* _Saved entries_:

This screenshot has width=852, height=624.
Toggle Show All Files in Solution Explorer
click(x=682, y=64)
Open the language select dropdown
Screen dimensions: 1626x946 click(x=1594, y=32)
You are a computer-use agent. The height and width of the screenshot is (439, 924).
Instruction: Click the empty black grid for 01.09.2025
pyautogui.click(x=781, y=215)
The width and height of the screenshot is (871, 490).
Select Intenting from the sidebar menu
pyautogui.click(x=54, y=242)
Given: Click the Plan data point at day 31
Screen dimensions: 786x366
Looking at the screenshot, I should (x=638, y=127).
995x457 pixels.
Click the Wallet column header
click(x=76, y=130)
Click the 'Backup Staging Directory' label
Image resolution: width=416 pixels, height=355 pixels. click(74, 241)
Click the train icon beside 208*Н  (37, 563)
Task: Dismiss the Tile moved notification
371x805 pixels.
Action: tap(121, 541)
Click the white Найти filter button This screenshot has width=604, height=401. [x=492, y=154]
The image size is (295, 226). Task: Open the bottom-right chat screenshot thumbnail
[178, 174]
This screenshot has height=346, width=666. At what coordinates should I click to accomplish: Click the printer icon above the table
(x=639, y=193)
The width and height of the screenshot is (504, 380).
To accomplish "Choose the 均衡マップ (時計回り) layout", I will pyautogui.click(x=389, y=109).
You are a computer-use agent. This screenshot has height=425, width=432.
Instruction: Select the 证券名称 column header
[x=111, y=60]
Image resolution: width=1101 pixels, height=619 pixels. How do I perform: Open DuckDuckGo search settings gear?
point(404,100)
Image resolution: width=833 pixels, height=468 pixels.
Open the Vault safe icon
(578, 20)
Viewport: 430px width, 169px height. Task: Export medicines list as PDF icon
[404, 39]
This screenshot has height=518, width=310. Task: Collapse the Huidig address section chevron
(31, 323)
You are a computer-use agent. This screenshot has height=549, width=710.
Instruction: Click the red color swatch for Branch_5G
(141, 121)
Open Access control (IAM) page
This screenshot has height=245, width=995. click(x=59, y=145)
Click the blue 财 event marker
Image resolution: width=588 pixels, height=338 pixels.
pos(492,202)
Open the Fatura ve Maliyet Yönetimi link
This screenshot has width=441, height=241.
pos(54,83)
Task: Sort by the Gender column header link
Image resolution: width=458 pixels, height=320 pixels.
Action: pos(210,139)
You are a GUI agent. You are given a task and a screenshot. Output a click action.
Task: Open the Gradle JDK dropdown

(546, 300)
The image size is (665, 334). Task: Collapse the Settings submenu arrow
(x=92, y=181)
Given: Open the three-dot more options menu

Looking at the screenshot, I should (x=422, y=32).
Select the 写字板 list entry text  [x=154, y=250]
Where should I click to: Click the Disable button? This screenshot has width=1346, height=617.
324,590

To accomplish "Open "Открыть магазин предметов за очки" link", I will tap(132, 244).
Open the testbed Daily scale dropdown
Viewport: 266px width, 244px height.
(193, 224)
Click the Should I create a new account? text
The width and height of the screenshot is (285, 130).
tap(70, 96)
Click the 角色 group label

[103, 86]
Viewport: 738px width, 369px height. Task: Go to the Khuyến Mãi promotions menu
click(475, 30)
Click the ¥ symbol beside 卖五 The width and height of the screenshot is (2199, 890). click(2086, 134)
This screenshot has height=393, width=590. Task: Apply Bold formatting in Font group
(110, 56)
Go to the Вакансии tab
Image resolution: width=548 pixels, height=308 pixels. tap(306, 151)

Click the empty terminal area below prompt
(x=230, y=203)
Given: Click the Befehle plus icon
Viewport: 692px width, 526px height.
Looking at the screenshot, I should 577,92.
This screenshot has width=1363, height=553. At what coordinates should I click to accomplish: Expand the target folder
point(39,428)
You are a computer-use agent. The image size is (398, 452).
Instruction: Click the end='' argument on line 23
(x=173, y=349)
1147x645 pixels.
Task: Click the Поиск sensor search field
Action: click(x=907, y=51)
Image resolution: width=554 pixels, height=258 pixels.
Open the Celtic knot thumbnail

* _Problem to work on_: Gather each line from the entries above that includes the word "computer".

* _Response_:
You are a computer-use agent. The height and width of the screenshot is (439, 924).
You are a computer-use agent. This screenshot has height=425, width=432.
You are a computer-use agent. This screenshot has height=549, width=710.
You are a computer-use agent. The image size is (398, 452).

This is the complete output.